Não nos aproximemos hoje de Jesus de mãos vazias. Ele não precisa dos nossos dons, pois é Dono de tudo o que existe, mas pede-nos um coração generoso, para que assim se dilate e possa receber mais graças e bens. Hoje pomos à sua disposição o ouro puro da caridade: ao menos o desejo de amá-lo mais e de tratar melhor a todos; o incenso das orações e das boas obras convertidas em oração; a mirra dos nossos sacrifícios que, unidos ao Sacrifício da Cruz, nos convertem em corredentores com Ele.
E, à hora de pedirmos alguma coisa aos Reis Magos – porque são santos e podem, portanto, interceder por nós no Céu –, não lhes pediremos ouro, incenso e mirra, mas que nos ensinem o caminho que leva a Jesus, e forças e humildade para não desfalecermos neste propósito de vida, que é o que mais importa.
Eles, tendo ouvido as palavras do rei, partiram. E eis que a estrela que tinham visto no Oriente ia adiante deles, até que, chegando sobre o lugar onde estava o menino, parou. Vendo novamente a estrela, ficaram possuídos de grandíssima alegria13. É a alegria incomparável de encontrarmos a Deus, Aquele a quem tínhamos procurado por todos os meios, com todas as forças da nossa alma.
E encontramo-lo nos braços da sua Mãe: E, entrando na casa, viram o Menino com Maria, sua Mãe, e, prostrando-se, o adoraram14.

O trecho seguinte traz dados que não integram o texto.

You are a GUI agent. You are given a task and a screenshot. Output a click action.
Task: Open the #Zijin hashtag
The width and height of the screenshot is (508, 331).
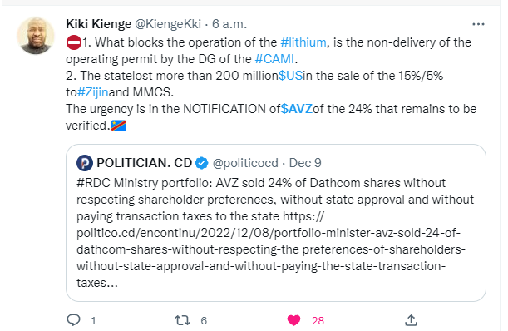click(93, 92)
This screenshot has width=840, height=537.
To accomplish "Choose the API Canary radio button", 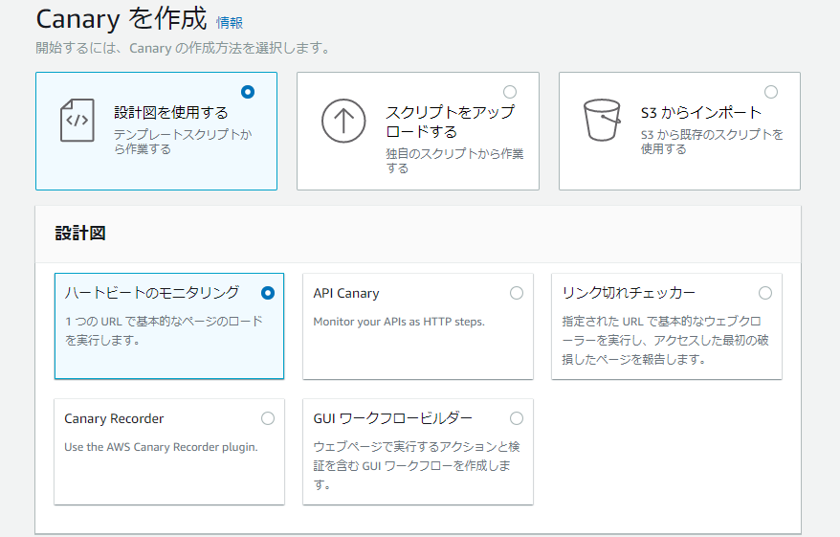I will tap(517, 293).
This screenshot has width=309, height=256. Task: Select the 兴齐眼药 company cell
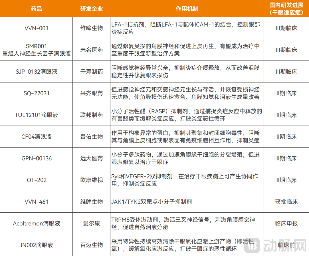coord(91,93)
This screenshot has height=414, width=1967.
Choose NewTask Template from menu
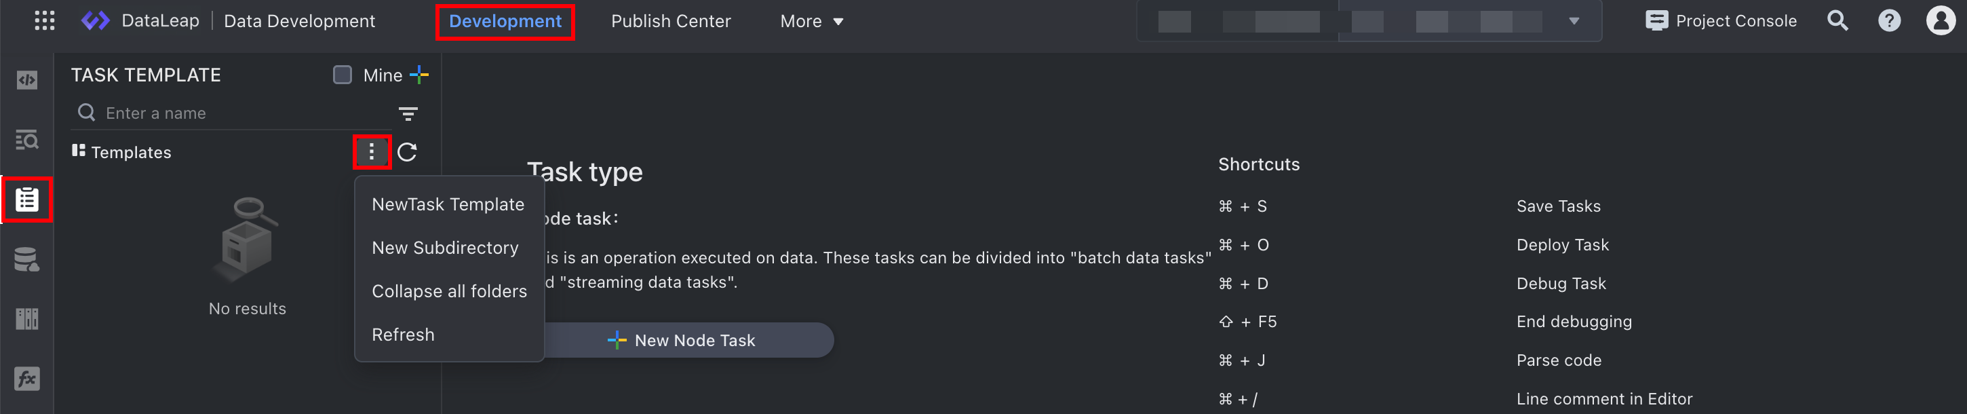pyautogui.click(x=448, y=204)
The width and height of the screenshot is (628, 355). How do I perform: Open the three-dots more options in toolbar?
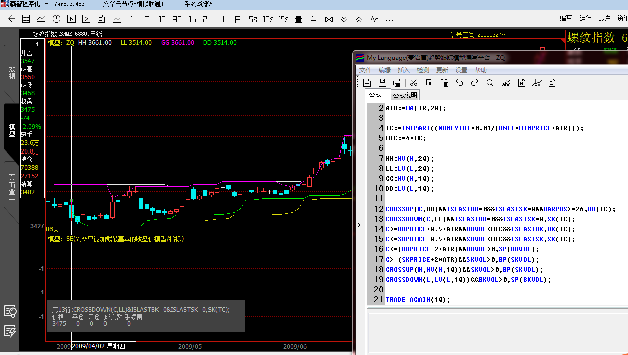(x=389, y=19)
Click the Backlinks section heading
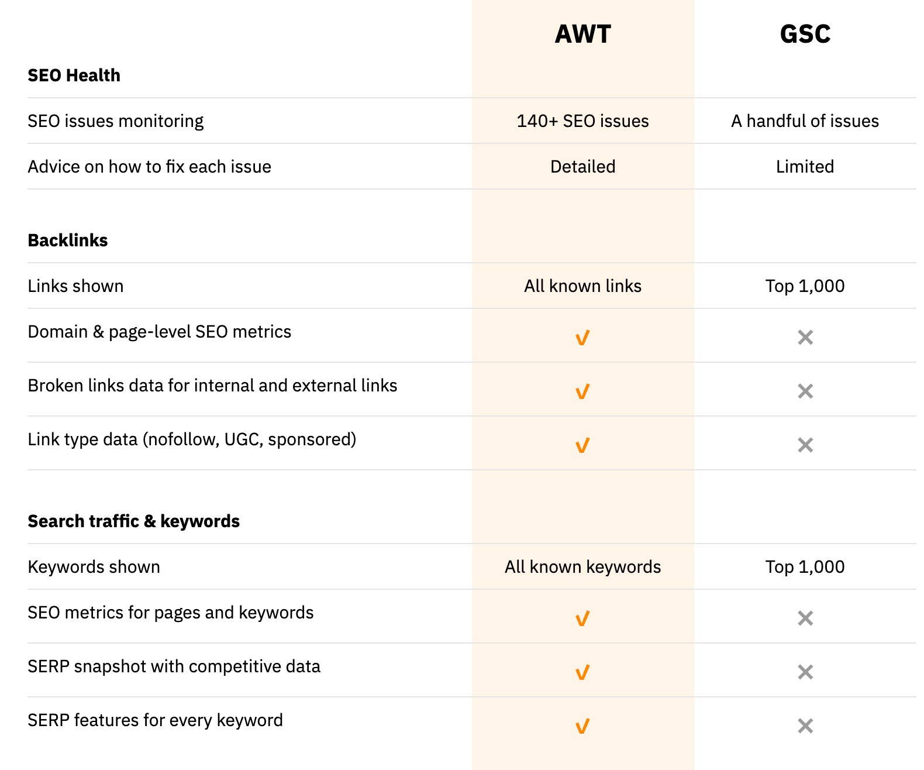This screenshot has width=924, height=770. tap(68, 240)
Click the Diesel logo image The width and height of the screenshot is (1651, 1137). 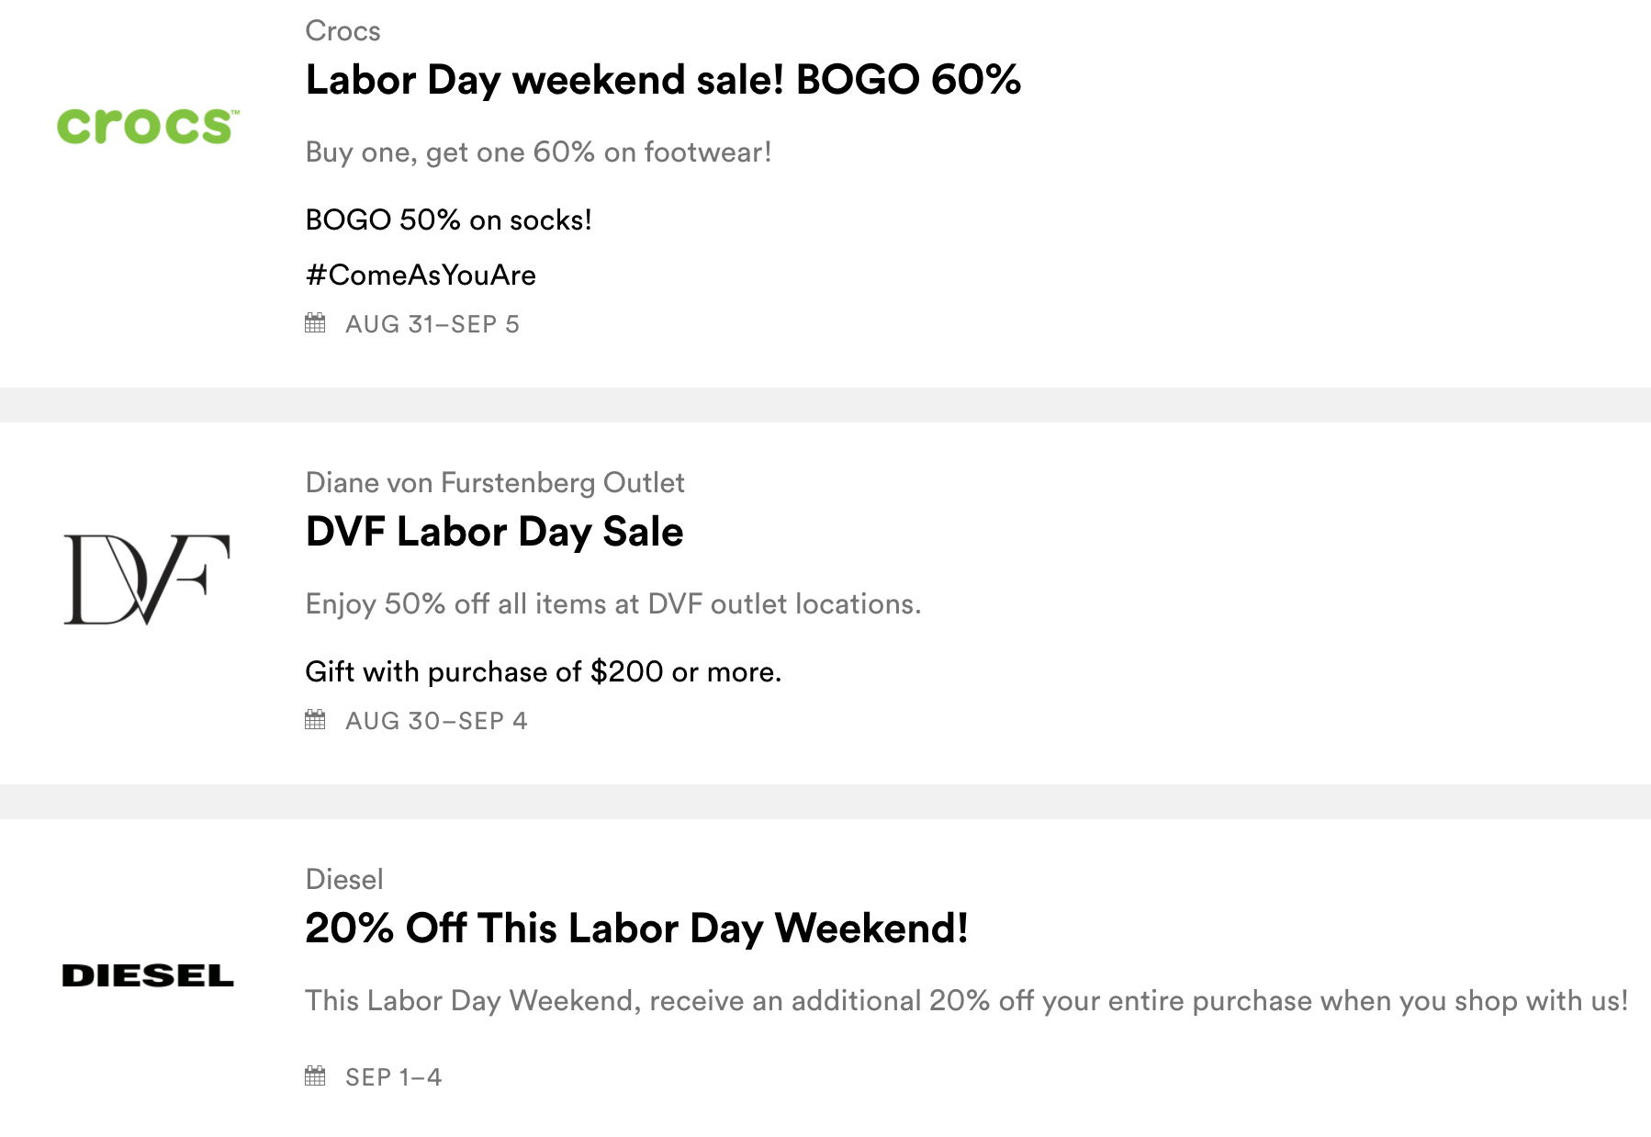pos(148,975)
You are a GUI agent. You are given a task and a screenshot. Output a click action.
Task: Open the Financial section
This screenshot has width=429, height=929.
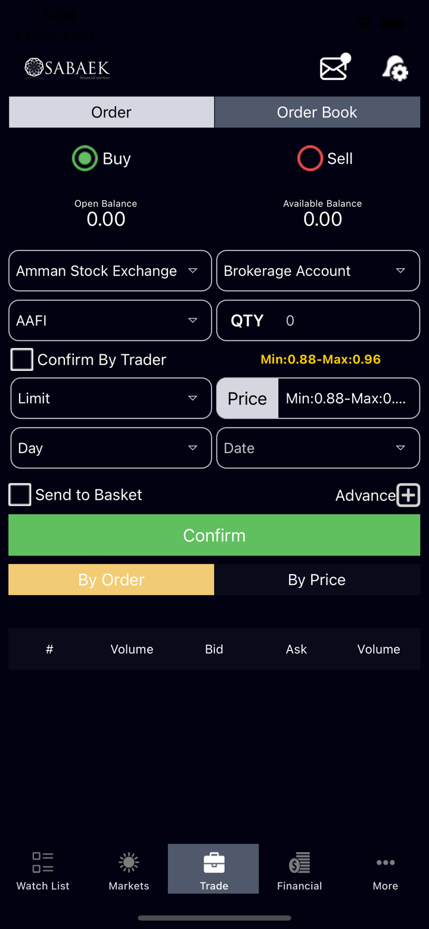(299, 870)

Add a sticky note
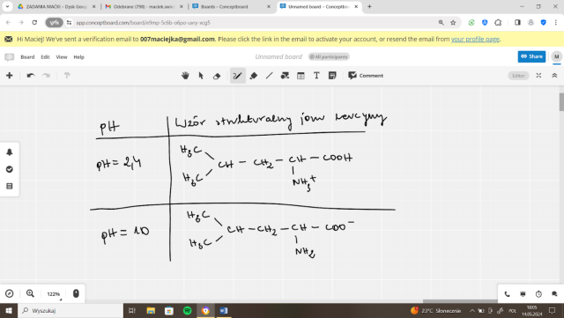332,76
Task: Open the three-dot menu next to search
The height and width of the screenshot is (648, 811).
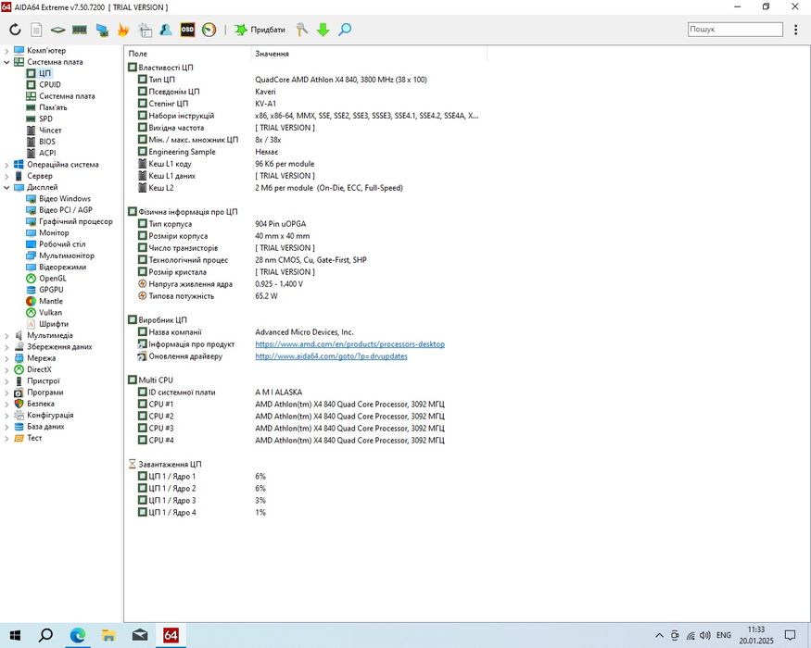Action: click(795, 30)

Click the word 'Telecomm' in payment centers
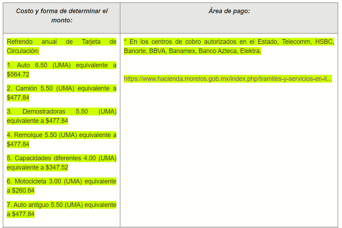[296, 42]
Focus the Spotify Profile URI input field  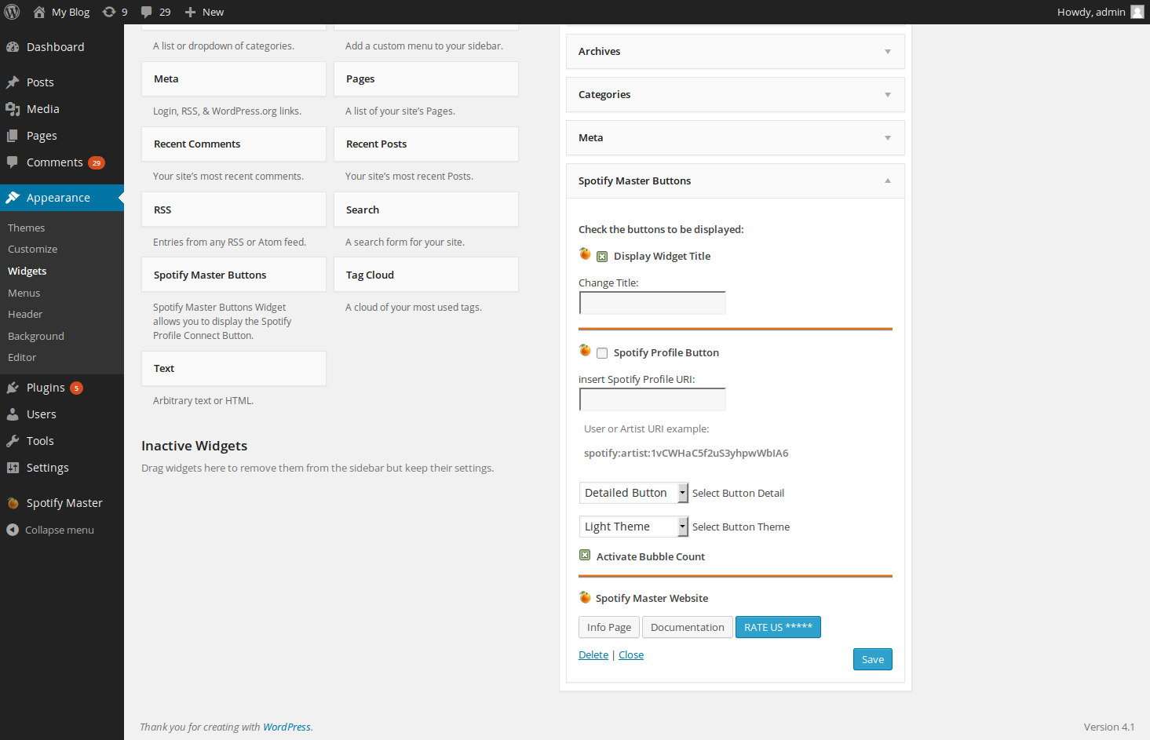[652, 399]
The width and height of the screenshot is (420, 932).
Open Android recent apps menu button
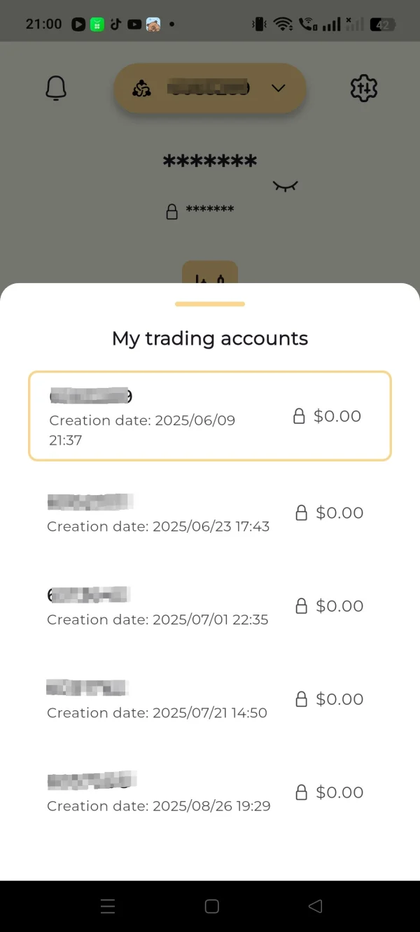(x=108, y=907)
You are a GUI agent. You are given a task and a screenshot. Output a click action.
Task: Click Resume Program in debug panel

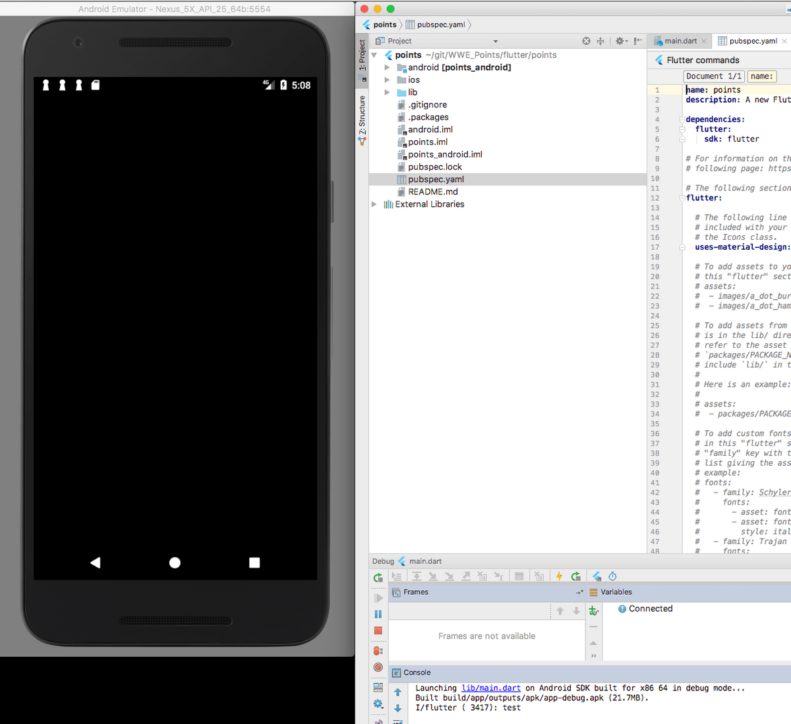[378, 598]
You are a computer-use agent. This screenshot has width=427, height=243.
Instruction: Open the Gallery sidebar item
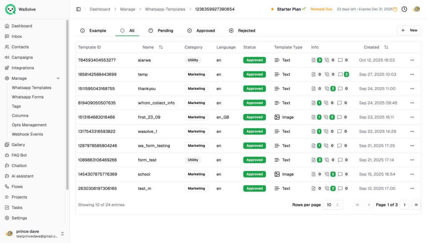pyautogui.click(x=18, y=145)
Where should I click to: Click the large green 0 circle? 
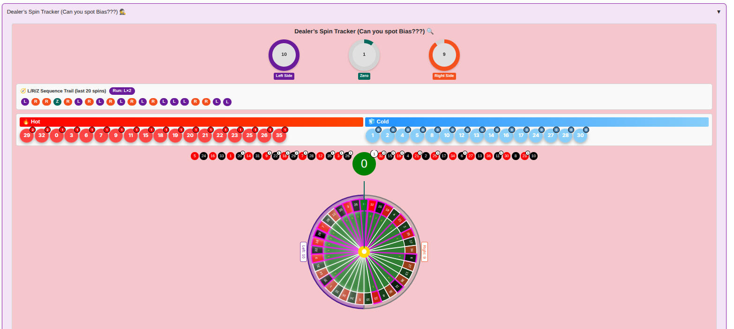point(364,164)
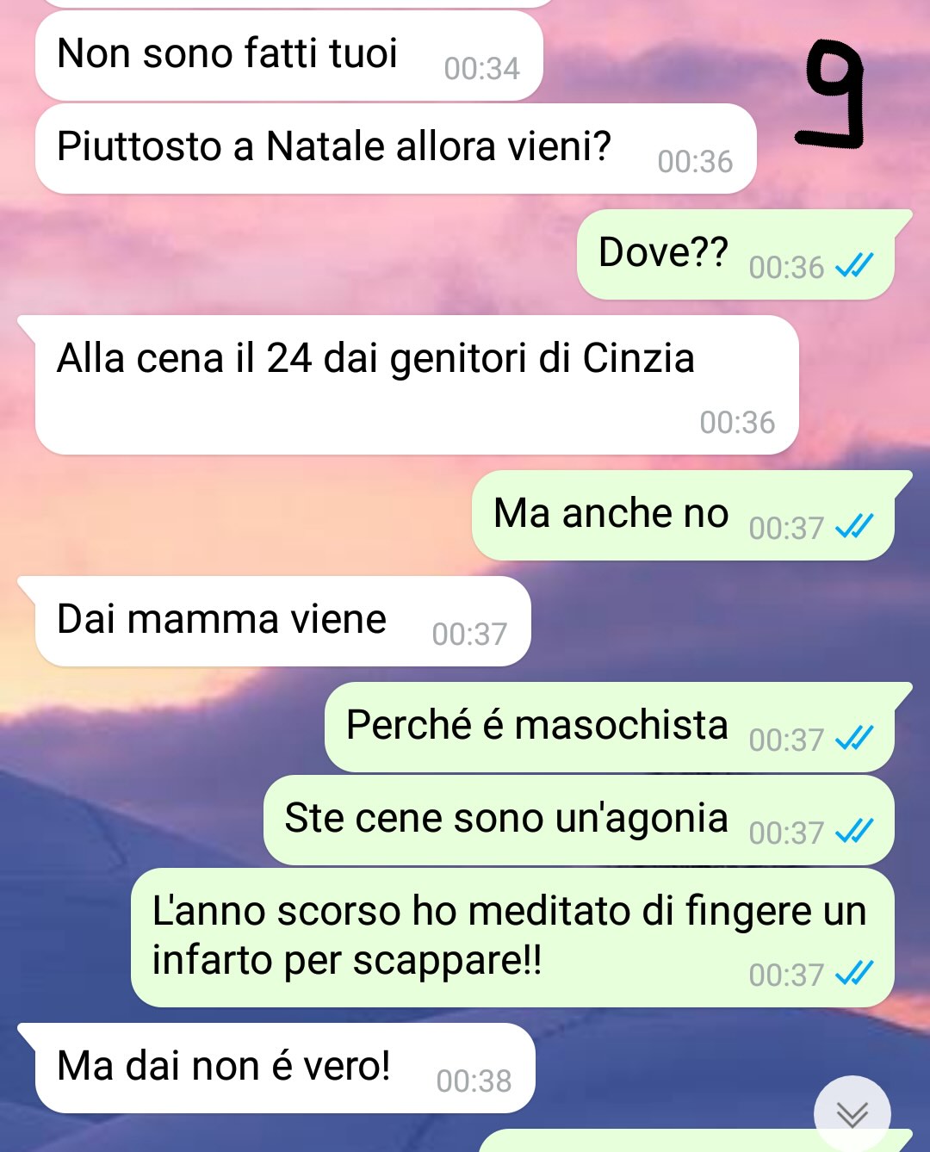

(1) cfr. Mt 2, 2; Antífona da comunhão da Missa da Solenidade da Epifania do Senhor; (2) Frei Luís de Granada, Vida de Jesus Cristo, Rialp, Madrid, 1975, pág. 54; (3) Is 60, 1-6; (4) São Leão Magno, Homilias sobre a Epifania, I, 1; (5) cfr. São Bernardo, Na Epifania do Senhor, I, 5; (6) Josemaría Escrivá, Forja, n. 913; (7) Josemaría Escrivá, É Cristo que passa, 3ª ed., Quadrante, São Paulo, 1976, n. 31; (8) ib.; (9) cfr. São Boaventura, Na Epifania do Senhor; (10) Jo 15, 16; (11) Paulo VI, Homilia, 6-I-1973; (12) Mt 28, 19; (13) Mt 2, 9-10; (14) Mt 2, 11.